Textbook of AI

Backpropagation is the algorithm for computing the gradient of a loss function with respect to every weight in a multilayer neural network. It applies the chain rule of calculus recursively, working backward from the loss through the layers, computing local gradients at each node and propagating them down. For a network with L layers, backpropagation computes the full gradient in time O(forward inference), the algorithmic miracle that makes training large networks tractable.

The algorithm has been independently derived several times: by Henry Kelley (1960) and Arthur Bryson (1961) as a control-theoretic adjoint method, by Seppo Linnainmaa (1970) for general computational graphs, by Paul Werbos (1974) in his Harvard PhD thesis specifically for neural networks, by David Parker (1985) and Yann LeCun (1985) independently. The 1986 Nature paper by Rumelhart, Hinton and Williams was the version the AI community read; the demonstration that backprop could discover useful internal representations triggered the late-1980s connectionist revival.

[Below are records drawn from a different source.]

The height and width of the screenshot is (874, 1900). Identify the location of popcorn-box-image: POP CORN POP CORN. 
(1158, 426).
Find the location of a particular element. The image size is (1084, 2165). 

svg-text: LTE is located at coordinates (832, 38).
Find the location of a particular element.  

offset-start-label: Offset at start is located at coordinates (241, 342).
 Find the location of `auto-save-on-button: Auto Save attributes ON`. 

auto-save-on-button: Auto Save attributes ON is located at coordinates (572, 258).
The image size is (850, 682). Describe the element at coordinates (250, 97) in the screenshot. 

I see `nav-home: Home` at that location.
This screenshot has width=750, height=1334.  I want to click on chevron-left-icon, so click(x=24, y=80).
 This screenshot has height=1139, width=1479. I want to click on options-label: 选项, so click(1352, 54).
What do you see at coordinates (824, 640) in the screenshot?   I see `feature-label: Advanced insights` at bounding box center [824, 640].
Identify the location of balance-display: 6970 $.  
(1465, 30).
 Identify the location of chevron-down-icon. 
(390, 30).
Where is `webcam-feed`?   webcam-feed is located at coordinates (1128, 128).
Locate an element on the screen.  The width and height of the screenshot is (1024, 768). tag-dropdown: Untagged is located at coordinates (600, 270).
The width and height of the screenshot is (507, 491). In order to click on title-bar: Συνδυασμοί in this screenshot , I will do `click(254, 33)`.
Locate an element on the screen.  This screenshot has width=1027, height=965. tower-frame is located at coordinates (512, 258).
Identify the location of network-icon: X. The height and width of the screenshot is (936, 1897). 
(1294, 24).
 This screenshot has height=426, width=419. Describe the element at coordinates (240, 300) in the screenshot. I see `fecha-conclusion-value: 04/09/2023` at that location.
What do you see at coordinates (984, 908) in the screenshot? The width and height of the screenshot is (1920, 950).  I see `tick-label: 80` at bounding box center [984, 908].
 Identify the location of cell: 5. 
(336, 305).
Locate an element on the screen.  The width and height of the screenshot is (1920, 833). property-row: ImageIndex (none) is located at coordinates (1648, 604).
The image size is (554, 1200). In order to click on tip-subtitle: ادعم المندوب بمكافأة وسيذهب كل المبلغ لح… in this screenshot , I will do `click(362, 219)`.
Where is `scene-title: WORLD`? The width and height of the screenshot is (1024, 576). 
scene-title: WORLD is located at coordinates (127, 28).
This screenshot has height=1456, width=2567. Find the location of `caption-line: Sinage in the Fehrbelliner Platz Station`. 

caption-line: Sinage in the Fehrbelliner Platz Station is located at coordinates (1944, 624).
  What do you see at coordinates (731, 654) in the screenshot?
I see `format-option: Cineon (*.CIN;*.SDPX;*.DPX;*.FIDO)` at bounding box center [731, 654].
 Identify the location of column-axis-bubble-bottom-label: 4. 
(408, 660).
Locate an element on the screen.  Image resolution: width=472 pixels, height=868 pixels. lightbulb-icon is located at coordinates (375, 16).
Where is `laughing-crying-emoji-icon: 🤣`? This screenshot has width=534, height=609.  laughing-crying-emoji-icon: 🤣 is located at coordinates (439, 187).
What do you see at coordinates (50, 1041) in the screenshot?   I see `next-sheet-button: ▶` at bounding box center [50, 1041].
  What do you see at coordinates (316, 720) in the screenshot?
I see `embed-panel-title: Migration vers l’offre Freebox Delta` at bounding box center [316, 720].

Modern deep-learning frameworks (PyTorch, TensorFlow, JAX) implement backpropagation as automatic differentiation in a computation graph. The forward pass records every operation; the backward pass walks the graph in reverse, applying each operation's predefined gradient rule. The user can write any differentiable function and obtain its gradient automatically, freeing researchers from the error-prone manual derivations that characterised pre-2010 neural-network research.

Backpropagation faces well-known difficulties, vanishing and exploding gradients in deep networks (mitigated by ReLU activations, residual connections, batch normalisation), saddle points (the dominant difficulty in high-dimensional optimisation, generally escaped by stochastic gradient descent), and the need for differentiable architectures (which precludes some discrete operations). Despite these limits, every neural network trained today is trained by backpropagation or a close variant.

Mathematics

Consider a feed-forward network with $L$ layers. The forward pass at layer $l$ computes pre-activations $z^{(l)} = W^{(l)} a^{(l-1)} + b^{(l)}$ and activations $a^{(l)} = \phi(z^{(l)})$, with $a^{(0)} = x$ the input. The loss $\mathcal{L}$ depends on the final activation $a^{(L)}$ and the target $y$.

Define the error signal $\delta^{(l)} = \partial \mathcal{L} / \partial z^{(l)}$. The chain rule gives the recurrence

$$\delta^{(L)} = \nabla_{a^{(L)}} \mathcal{L} \odot \phi'(z^{(L)})$$

$$\delta^{(l)} = \bigl((W^{(l+1)})^\top \delta^{(l+1)}\bigr) \odot \phi'(z^{(l)})$$

where $\odot$ is element-wise multiplication. Once the $\delta^{(l)}$ are computed, the parameter gradients are

$$\frac{\partial \mathcal{L}}{\partial W^{(l)}} = \delta^{(l)} (a^{(l-1)})^\top, \qquad \frac{\partial \mathcal{L}}{\partial b^{(l)}} = \delta^{(l)}.$$

The crucial efficiency insight: each $\delta^{(l)}$ is computed once and reused for every parameter in layer $l$, giving total cost $O(L \cdot p)$ where $p$ is the parameter count, exactly the cost of one forward pass. This makes training a network with billions of parameters tractable.

In modern frameworks (PyTorch, JAX), backpropagation is implemented as reverse-mode automatic differentiation: every primitive operation declares its vector-Jacobian product $\bar y \mapsto \bar y \cdot J$, and the framework composes these in reverse order through the computation graph. The user writes any differentiable function and the gradient is computed automatically.